Sutter gets OK to move forward with hospital EIR

SANTA ROSA  - The Sonoma County Board of Supervisors unanimously voted to allow environmental review of Sutter's new hospital plan after airing concerns over the size of the project during a standing-room only workshop this morning. The board also asked that the health department continue its assessment of project and that leaders host more public meetings and workshops to allow for community involvement.

The resolution reached at the conclusion of the meeting this afternoon allows the permitting department to move forward with review of the hospital plans, which call for a 70-bed facility with room for expansion, a 28-bed physician medical center and nearby medical office building on a plot near the Wells Fargo Center for the Arts, though all would not be started at once.

At the same time, the county Department of Health and Human Services will continue to assess whether the 70-bed hospital will be large enough to meet current and future demand. Once the EIR is complete, the two departments will present their findings to supervisors for final approval.

Sutter Chief Executive Officer Mike Cohill reviewed the plan for the $176 million project during the opening of the meeting and addressed concerns detailed in a preliminary assessment report from the department of health. According to the report and comments made by county officials during the meeting, the reduced-size campus will open at capacity and will exceed capacity by 2014, but as a whole, the county would have the room to treat overflow patients in another local hospital.

"Overall the local hospitals will have adequate capacity for intensive care, emergency and other services," said Human Services Director Mary Maddux-Gonzalez.

"But the challenge will be in the redistribution. Different hospitals vary in their ability provide ICU services."

Mr. Cohill responded saying the report prepared in part through a consultant did not take into account other factors that will effect the need in the county, including the changing market share and growth of Kaiser Permanente, the implementation of a managed Medi-Cal system this fall that is projected to decrease inpatient need by 15 percent and the continued increase in preventative care and outpatient surgery.

He called the new campus a "baby and mother" focused hospital with a majority of beds for birthing and after care, though officials said those beds could be used for surgery and intensive are if they run out of room in those departments.

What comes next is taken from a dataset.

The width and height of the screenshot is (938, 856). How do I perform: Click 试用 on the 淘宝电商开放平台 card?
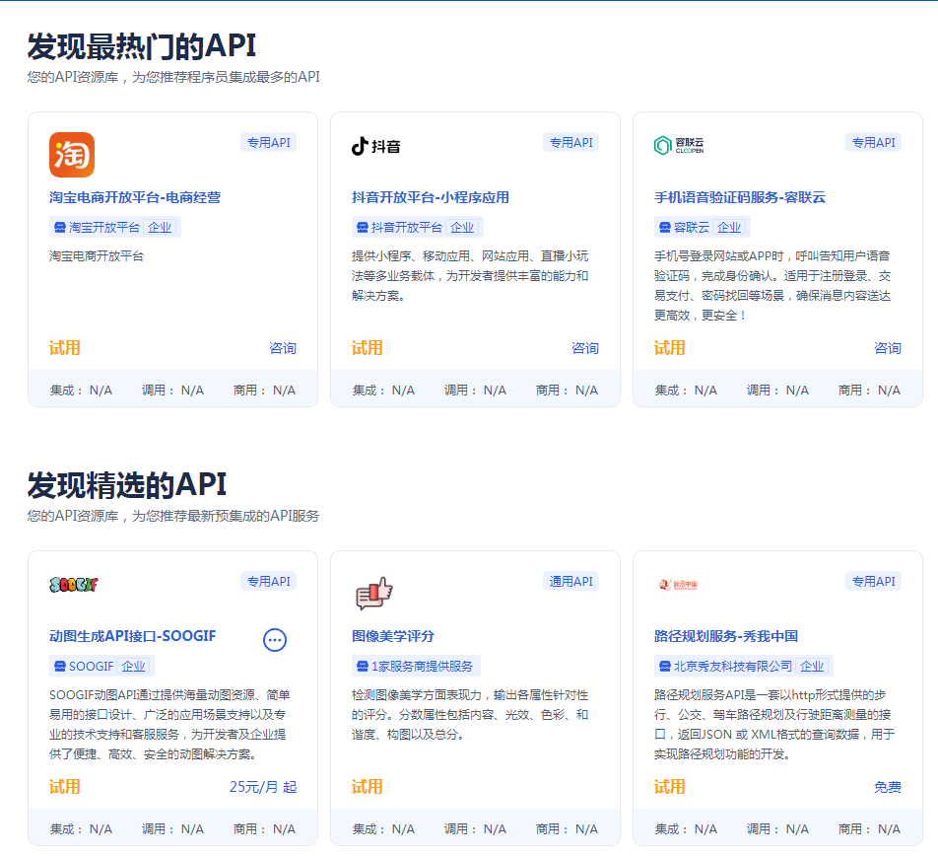(x=64, y=347)
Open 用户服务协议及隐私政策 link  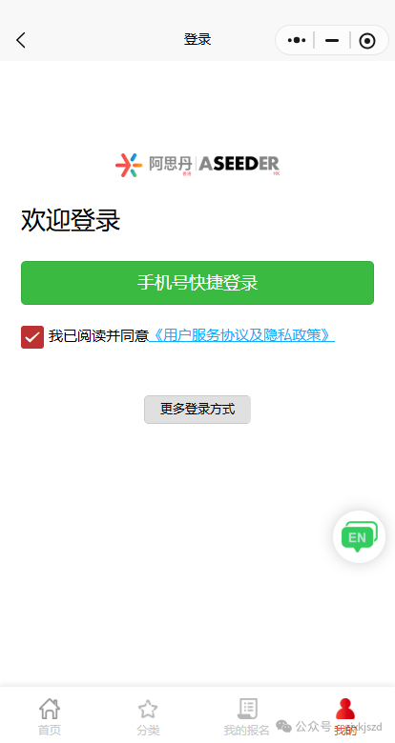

Community members testified on both sides of the issue during public comment, some applauding the project's job creation potential and others suggesting the new location will provide less access to low income patients. Local district hospital executives spoke out against the plan saying it would push overflow uninsured patients into their emergency rooms. Mr. Cohill pointed out that these hospital's are also currently well below capacity, reporting occupancy rates between 20 and 56.

Sutter is required to retrofit the Chanate campus or build a new hospital in order to meet state seismic deadlines and must begin construction by Dec. 31, 2010. Currently, the 120-bed hospital is operating at less than half capacity with invasive heart care, which will not be included at the new facility. The nonprofit hopes to finish the hospital by 2014.